Disamping itu juga banyak hafidz dan hafidzoh dari keturunan beliau KH.R. Abdul Fattah. Karena banyaknya keturunan yang menjadi mubaligh dan penghafal Al-Quran di dalam wilayah Wonosobo, maka penghimpun tidak mencantumkan semuanya dalam naskah.

Riwayat Hidup KH.R. Abdul Fattah

KH.R. Abdul Fattah nama kecilnya adalah R. Syamsul Ma'arif beliau dilahirkan di kraton Ngayogyakarta kurang lebih pada tahun 1812 M. Beliau diasuh serta dididik dan dibesarkan dalam kraton, beliau diajarkan ilmu-ilmu agama Islam oleh ayahandanya KH.R. Marhamah sejak kanak-kanak hingga dewasa.

Beliau memiliki sinar mata yang tajam serta cerdas, semua ilmu yang dipelajarinya langsung dapat dkuasai. Kemudian meneruskan belajar ilmu agama di Makatul Mukaromah sekaligus menunaikan ibaah haji.

### [Perintah Tugas]
Teruskan teks tentang riwayat hidup KH.R. Abdul Fattah, mulai sesudah kalimat terakhirnya.

[Baris data]
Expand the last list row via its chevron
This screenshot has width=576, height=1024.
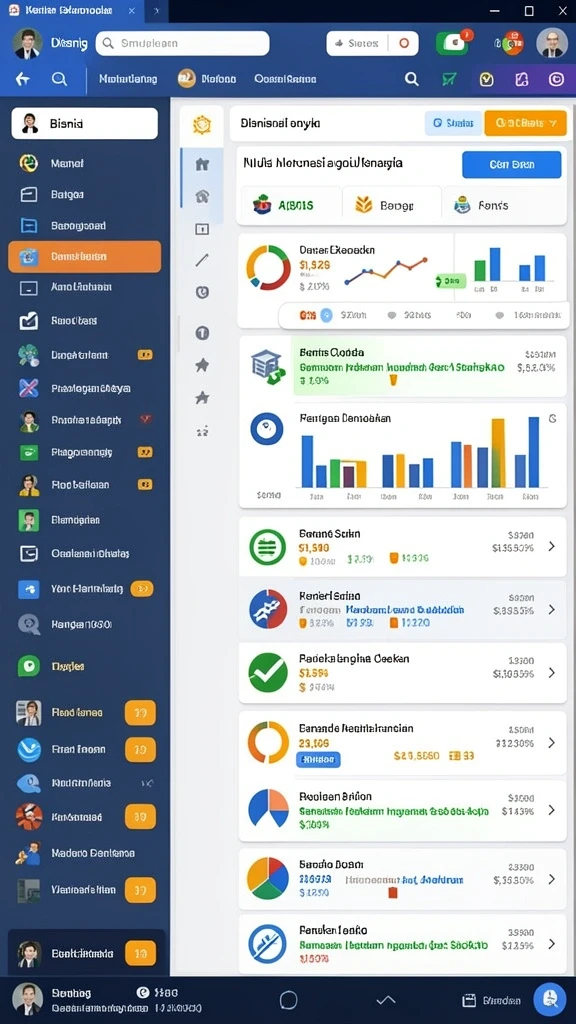[551, 944]
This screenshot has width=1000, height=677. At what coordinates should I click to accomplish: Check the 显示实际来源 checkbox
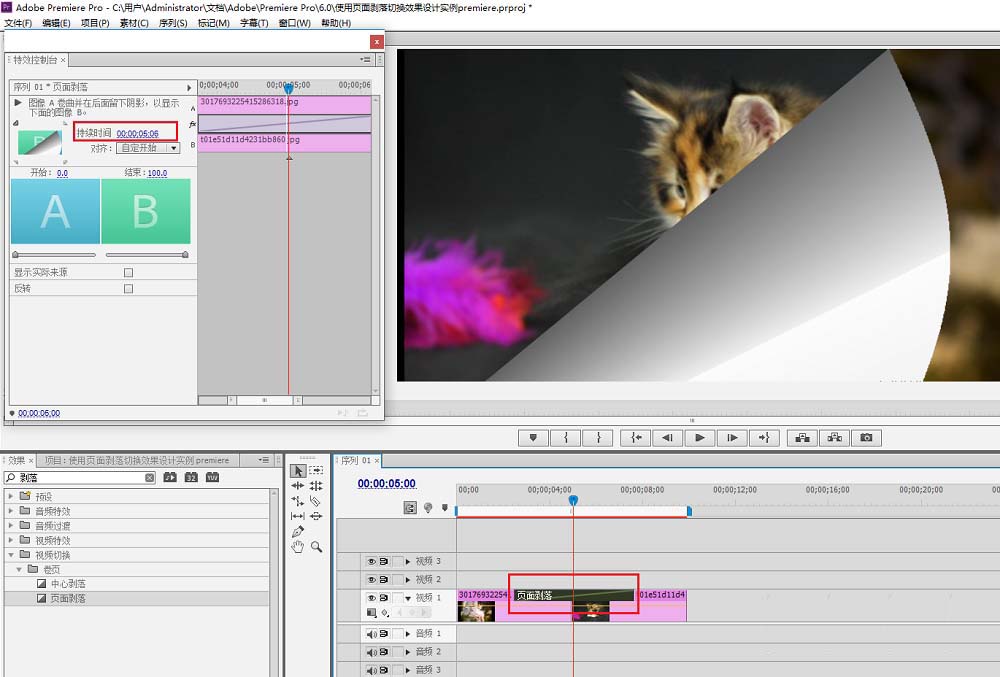tap(128, 272)
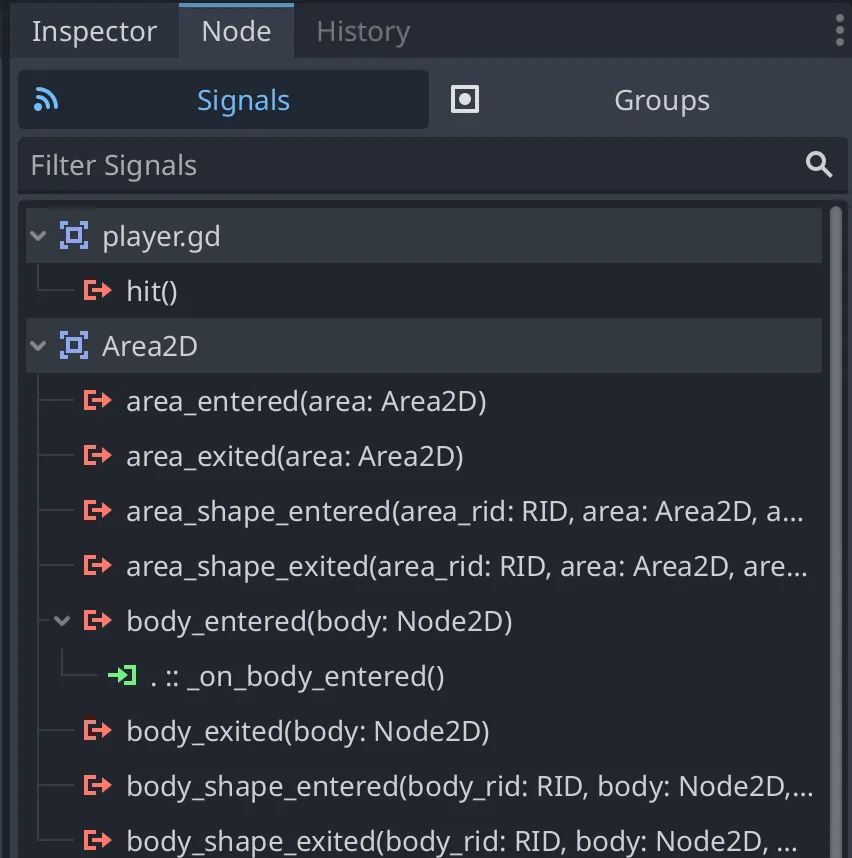Click the red signal icon beside hit()

coord(97,291)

### [Jawaban Tugas]
Atas semua keberhasilan yang dicapainya itu maka dalam usia yang relatif muda itu sudah tampak kepribadiannya sebagai seorang yang alim, agung dan berwibawa serta penuh kharisma.

Sifat Karomah dan Senang Tirakat

Sejak kecil KH.R. Abdul Fattah senang tirakat riyadloh, tekun beribadah di samping melakukan ibadah wajib, melaksanakan sholatul lail, Sholat Hajat dan Sholat Tahajud, beliau selalu Taqorub Ilalloh, mengurangi tidur malam, waktu siang digunakan beribadah Puasa Sunah. Bahkan setelah bermukim di Dusun Sigedong bersama istri-istrinya dan para putra-putrinya serta para santri pondok pesantren, beliau tidak pernah makan sampai kenyang. Kalau berpuasa, setiap kali berbuka puasa setelah dihidangkannya nasi yang digelar di atas tampi (dalam bahasa jawa tampah) lalu diiris menyilang dengan pisau, yang melekat pada pisau itu yang beliau makan dan meminum seteguk air putih. Adapun sisa nasi yang masih utuh di dalam tampi itu diberikan kepada santri-santrinya sebagai barokah.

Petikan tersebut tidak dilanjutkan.